→ **Given data**
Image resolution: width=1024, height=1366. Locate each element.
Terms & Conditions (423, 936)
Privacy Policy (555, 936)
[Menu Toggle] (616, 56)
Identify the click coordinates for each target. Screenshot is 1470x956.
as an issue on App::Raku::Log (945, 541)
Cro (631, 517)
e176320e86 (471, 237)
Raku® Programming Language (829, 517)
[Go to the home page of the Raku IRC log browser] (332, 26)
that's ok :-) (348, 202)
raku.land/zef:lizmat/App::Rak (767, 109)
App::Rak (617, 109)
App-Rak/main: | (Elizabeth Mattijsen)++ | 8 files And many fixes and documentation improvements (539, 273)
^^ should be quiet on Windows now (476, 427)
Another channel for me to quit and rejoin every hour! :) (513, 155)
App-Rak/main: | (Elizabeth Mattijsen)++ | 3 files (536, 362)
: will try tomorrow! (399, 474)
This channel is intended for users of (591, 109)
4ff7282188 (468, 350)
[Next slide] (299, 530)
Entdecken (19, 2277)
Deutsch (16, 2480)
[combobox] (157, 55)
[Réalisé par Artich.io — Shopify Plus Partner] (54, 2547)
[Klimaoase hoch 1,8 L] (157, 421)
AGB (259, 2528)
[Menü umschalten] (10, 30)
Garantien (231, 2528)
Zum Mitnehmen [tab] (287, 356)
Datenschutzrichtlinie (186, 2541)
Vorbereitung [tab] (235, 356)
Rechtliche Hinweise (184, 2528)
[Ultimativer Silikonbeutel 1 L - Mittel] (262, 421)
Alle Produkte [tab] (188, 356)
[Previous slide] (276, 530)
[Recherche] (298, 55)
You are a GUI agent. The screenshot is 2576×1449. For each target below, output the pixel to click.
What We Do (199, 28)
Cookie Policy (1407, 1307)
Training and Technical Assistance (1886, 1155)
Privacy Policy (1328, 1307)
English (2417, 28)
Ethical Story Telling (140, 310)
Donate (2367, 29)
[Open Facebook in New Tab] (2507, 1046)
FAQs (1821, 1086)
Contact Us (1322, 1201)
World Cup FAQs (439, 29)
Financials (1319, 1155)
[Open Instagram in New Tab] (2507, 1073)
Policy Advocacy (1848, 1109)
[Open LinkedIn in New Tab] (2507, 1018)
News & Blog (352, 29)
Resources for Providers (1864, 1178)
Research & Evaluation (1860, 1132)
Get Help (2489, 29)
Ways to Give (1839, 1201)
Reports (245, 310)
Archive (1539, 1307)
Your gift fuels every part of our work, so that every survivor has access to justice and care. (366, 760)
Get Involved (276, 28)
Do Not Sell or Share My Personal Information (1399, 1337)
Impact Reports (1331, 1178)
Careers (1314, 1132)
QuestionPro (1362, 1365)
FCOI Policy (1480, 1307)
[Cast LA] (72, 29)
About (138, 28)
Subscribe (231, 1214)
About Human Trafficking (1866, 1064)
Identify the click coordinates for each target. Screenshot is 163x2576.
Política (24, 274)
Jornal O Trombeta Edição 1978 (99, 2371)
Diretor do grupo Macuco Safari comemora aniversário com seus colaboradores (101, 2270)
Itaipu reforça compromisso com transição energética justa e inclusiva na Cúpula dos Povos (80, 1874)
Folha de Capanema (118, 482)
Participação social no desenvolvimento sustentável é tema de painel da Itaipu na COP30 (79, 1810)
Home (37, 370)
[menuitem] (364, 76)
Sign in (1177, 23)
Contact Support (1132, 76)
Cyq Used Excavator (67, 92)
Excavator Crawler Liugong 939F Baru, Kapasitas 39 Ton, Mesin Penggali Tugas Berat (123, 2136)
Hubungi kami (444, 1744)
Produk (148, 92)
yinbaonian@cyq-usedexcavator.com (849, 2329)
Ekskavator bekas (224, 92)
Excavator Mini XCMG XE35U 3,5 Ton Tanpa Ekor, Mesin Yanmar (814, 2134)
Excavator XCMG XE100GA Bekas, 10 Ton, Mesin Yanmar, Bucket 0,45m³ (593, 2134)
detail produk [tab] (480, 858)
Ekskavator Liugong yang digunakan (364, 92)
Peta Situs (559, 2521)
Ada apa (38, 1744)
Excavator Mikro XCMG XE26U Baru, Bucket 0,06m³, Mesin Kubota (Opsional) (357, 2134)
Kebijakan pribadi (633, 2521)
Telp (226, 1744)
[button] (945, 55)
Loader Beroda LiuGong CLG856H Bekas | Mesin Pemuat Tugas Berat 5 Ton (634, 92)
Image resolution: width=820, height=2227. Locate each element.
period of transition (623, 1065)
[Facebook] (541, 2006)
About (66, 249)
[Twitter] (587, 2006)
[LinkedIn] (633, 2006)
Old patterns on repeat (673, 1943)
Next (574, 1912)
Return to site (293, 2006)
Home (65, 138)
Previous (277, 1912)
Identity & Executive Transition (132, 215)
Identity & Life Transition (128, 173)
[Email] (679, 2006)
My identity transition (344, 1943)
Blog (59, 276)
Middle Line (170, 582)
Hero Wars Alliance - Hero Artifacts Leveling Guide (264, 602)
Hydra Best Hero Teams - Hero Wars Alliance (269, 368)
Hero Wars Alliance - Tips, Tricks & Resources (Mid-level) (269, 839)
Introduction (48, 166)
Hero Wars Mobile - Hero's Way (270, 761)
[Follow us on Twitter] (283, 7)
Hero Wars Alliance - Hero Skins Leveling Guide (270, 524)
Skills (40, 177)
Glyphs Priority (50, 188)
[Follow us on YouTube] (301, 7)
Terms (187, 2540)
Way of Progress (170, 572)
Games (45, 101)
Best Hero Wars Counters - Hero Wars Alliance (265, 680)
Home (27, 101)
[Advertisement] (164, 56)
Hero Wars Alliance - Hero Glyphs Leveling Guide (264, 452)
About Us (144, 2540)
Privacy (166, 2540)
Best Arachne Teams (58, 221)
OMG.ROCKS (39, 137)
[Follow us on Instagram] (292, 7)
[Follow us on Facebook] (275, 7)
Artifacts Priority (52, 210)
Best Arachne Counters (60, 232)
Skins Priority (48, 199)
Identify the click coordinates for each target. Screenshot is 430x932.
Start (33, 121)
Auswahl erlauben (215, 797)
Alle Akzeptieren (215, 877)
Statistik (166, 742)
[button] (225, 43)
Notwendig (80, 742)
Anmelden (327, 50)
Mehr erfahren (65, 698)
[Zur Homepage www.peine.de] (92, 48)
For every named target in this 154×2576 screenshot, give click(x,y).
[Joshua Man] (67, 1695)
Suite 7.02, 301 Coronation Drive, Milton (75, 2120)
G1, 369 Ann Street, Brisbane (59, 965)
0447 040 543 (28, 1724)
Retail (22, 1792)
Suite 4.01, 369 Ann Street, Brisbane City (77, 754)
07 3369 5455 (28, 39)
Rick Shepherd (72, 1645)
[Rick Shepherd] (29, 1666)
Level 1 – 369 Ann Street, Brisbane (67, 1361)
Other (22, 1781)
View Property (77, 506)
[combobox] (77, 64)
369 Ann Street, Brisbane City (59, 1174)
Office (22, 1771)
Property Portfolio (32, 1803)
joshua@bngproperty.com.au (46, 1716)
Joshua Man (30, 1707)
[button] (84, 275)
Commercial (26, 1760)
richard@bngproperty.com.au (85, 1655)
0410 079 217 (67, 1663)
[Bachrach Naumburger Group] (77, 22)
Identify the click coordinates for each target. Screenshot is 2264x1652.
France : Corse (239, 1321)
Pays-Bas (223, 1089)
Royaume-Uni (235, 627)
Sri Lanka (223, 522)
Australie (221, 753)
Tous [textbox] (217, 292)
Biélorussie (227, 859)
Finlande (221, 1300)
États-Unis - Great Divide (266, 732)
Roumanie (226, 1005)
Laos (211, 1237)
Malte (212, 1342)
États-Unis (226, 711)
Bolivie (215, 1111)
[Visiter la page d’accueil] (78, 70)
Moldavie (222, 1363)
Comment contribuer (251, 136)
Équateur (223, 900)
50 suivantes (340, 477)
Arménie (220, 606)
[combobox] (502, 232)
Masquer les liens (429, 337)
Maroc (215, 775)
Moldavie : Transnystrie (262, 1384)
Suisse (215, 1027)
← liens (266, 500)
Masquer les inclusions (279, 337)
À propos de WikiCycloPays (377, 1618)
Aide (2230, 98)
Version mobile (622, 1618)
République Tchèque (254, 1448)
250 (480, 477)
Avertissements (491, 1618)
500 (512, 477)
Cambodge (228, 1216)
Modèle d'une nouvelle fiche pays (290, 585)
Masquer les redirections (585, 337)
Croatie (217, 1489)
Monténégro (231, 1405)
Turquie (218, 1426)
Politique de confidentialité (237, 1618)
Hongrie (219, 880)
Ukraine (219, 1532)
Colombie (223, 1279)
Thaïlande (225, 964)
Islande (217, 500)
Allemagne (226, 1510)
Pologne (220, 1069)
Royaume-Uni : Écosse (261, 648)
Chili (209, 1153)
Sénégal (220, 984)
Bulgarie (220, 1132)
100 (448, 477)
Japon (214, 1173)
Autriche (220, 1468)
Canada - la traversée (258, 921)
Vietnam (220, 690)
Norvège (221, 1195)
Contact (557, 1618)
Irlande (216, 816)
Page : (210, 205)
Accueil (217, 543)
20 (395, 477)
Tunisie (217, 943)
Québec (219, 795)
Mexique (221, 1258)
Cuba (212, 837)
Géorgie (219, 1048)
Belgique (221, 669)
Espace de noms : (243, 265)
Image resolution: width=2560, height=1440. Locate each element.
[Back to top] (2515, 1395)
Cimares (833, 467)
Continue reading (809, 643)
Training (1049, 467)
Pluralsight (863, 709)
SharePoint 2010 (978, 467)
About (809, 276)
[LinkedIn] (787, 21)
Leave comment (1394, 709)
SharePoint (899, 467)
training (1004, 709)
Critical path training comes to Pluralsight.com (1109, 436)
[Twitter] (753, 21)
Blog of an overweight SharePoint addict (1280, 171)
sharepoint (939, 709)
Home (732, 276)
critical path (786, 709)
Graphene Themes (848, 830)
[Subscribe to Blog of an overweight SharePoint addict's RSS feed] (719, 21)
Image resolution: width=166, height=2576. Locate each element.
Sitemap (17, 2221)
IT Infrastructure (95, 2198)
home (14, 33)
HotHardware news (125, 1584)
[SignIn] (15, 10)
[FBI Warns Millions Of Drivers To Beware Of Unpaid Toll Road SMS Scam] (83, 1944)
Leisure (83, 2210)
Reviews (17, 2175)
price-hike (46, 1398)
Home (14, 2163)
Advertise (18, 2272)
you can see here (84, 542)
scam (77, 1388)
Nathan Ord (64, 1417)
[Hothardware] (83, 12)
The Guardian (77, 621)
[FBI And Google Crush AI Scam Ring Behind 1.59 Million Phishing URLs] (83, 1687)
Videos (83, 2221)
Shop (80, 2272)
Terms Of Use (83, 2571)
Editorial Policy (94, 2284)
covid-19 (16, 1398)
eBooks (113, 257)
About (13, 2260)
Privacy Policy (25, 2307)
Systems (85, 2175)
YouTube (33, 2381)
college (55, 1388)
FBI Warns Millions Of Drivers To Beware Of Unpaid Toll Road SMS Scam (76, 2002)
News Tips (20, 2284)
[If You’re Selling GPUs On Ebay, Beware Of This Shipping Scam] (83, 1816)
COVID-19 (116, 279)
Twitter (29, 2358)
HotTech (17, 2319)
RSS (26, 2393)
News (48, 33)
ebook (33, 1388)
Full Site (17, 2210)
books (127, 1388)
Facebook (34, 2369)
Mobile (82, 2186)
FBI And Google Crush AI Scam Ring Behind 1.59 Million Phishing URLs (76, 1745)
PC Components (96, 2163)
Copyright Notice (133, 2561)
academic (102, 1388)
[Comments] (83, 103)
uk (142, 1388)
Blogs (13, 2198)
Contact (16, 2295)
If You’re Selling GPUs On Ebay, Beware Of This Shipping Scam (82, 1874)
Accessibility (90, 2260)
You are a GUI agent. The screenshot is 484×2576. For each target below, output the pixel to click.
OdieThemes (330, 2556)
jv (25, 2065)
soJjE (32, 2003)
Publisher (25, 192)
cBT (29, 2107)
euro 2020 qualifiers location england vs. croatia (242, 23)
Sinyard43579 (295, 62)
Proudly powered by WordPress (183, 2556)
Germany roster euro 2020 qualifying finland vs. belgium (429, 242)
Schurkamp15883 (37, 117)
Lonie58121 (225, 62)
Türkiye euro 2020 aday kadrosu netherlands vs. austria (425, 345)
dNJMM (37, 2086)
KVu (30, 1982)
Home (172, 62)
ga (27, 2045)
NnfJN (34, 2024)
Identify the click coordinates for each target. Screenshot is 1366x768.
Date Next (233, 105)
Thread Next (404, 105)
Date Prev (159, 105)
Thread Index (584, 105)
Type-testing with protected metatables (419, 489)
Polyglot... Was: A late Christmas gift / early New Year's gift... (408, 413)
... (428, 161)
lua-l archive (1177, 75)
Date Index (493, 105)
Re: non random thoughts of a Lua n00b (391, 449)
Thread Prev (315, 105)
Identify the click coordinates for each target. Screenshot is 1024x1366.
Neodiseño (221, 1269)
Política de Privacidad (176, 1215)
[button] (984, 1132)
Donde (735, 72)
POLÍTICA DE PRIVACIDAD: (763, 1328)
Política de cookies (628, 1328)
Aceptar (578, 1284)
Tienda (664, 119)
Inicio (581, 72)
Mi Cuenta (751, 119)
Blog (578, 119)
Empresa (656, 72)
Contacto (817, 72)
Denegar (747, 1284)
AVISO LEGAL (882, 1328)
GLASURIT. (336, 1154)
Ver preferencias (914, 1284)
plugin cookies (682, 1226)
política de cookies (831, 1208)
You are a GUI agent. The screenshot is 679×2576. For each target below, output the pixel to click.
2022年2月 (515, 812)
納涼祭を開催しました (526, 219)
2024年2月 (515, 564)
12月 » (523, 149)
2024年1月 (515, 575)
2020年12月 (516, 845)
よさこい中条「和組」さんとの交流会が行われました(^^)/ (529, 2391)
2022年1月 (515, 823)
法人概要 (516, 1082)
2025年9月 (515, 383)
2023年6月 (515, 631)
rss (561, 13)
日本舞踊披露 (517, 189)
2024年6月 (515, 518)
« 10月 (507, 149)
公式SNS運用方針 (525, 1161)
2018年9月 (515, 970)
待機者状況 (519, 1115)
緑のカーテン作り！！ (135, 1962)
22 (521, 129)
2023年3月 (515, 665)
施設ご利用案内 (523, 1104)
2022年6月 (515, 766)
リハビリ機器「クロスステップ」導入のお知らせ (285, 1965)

→ **Task to carry out**
Keeping every character as it is, restate the lines above that run from the line with "Política de Privacidad (176, 1215)" through the line with "Denegar (747, 1284)", both included, and nothing else.

→ **Exercise solution**
Política de Privacidad (176, 1215)
[button] (984, 1132)
Donde (735, 72)
POLÍTICA DE PRIVACIDAD: (763, 1328)
Política de cookies (628, 1328)
Aceptar (578, 1284)
Tienda (664, 119)
Inicio (581, 72)
Mi Cuenta (751, 119)
Blog (578, 119)
Empresa (656, 72)
Contacto (817, 72)
Denegar (747, 1284)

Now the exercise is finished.